Integrated Circuit Dies
[0031] In some embodiments, processor 102, logic 104, and memory
106 are each implemented using one or more integrated circuit dies
(or, more simply, "dies"). In other words, processor 102, logic
104, and memory 106 are implemented as semiconductor integrated
circuits that are fabricated on one or more corresponding dies. In
some embodiments, the dies on which processor 102, logic 104, and
memory 106 are coupled together as shown in FIG. 1.
[0032] FIG. 2 presents a block diagram illustrating processor die
200 in accordance with some embodiments. Generally, as can be seen
in FIG. 2, processor 102 is implemented on processor die 200. As
described above, processor 102 is a functional block that is
configured to perform general computational operations. Processor
102 is configured to receive data 204 (e.g., input data for
computational operations) from memory die 400 and/or logic die 300,
and is configured to send data 206 (e.g., results of computational
operations) to logic die 300 and/or memory die 400. In addition, in
some embodiments, processor 102 is configured to send command 208
to one or both of controller 304 or controller 406, the command 208
causing the receiving controller to cause corresponding processing
circuits to perform one or more operations on data retrieved from
and/or destined for memory circuits 402.
[0033] Note that "data" as used herein includes any data that can
be retrieved from and/or sent to memory circuits 402 (i.e., can be
any number of bytes and in any configuration permitted by sending
and receiving functional blocks, etc.). In addition, "command" as
used herein includes any type and/or format of command that is
configured to cause one or more of controllers 304 and controller
406 to perform a corresponding operation. Both data and commands
are described in more detail below.

★ ★ ★

§ Exercises
[a] Answer these about the passage on integrated circuit dies:
(i) What shorter name does it give for integrated circuit dies?
(ii) From which dies is processor 102 configured to receive data 204?
(iii) To which controllers can processor 102 send command 208?
[b] Please continue the passage on integrated circuit dies, picking up after its final sentence.
The listing comes from a different source than the text on integrated circuit dies.

★ ★ ★

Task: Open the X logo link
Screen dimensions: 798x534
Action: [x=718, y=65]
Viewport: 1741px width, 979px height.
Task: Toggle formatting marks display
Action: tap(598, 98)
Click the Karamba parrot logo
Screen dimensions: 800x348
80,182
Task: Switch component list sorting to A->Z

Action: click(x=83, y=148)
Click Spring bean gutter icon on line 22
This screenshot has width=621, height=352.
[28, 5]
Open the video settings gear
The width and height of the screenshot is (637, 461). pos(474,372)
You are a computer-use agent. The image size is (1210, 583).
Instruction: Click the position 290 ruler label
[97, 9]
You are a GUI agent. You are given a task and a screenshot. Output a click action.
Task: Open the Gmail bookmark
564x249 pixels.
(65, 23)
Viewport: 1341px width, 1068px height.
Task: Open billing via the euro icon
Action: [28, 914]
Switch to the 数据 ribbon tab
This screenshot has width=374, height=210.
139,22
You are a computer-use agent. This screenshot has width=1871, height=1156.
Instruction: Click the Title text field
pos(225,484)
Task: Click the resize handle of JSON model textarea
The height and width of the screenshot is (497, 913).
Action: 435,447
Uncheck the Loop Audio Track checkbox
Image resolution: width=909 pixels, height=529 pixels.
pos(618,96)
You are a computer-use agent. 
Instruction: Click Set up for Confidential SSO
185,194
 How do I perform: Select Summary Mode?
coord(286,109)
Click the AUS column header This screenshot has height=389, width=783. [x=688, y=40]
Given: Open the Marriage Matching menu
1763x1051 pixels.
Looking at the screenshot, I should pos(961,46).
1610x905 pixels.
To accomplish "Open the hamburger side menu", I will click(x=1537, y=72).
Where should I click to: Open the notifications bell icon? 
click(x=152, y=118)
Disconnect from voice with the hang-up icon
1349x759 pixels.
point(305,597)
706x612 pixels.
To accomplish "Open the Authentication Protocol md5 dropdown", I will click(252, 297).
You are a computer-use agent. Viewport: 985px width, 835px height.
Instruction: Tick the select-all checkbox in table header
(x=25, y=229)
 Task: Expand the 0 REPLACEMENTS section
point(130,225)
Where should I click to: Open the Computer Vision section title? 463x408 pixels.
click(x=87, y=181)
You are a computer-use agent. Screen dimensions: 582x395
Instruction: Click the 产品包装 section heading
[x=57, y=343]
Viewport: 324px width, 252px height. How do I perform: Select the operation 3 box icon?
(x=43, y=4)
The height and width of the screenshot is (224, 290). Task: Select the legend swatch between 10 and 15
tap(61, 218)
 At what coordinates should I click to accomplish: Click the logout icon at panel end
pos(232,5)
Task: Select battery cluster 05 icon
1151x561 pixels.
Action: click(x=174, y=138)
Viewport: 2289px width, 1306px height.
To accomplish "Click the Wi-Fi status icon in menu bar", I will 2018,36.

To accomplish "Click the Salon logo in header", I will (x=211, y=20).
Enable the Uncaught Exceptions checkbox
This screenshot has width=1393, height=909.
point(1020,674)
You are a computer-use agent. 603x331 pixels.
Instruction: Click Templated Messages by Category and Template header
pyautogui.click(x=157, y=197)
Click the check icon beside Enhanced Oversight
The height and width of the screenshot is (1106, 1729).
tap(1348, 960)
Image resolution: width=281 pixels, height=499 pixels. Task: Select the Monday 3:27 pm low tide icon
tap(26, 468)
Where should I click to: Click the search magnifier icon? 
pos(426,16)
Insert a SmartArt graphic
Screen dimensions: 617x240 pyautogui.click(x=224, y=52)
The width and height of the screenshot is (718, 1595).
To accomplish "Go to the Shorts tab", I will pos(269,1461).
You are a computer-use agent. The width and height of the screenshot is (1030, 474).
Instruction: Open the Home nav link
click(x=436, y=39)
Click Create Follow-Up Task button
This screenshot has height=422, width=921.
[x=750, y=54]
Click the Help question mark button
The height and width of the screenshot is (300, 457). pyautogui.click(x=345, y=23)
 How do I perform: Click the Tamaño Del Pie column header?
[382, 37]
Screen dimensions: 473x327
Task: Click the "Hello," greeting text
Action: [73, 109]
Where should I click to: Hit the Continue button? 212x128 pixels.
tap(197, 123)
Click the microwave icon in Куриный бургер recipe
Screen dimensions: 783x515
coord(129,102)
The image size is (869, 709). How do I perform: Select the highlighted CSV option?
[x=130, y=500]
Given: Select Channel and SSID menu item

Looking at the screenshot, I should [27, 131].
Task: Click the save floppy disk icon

★ ★ ★

§ The replies
[a]
(i) "Dies."
(ii) Memory die 400 and/or logic die 300.
(iii) One or both of controller 304 or controller 406.

[b]
[0034] FIG. 3 presents a block diagram illustrating logic die 300
in accordance with some embodiments. Generally, logic 104 is
implemented on logic die 300. As can be seen in FIG. 3, logic die
300 includes logic die processing circuits 302 and controller 304.
Logic die processing circuits 302 is a functional block configured
to perform operations on data retrieved from and/or destined for
memory circuits in memory 106. Depending on the embodiment, logic
die processing circuits 302 may be configured to perform operations
of various levels of complexity using either dedicated circuits or
general-purpose circuits via program code. For example, depending
on the embodiment, logic die processing circuits 302 can perform
operations from simple operations such as bitwise inverts, bitwise
shifts, simple logical operations (AND, OR, etc.), simple
mathematical operations (simple adds or subtracts, etc.) to more
complex operations, such as multiplication/division, complex
mathematical or logical operations, and/or other operations. As
described above, in some embodiments, logic die processing circuits
302 are fully-featured processing circuits that can perform many,
if not all, of the operations for one or more corresponding
instruction set architectures. In some embodiments, logic die
processing circuits 302 are configured to perform
simultaneous-instruction multiple-data (SIMD) operations, vector
operations, and/or other parallel-processing operations to enable
the simultaneous processing of separate portions of data.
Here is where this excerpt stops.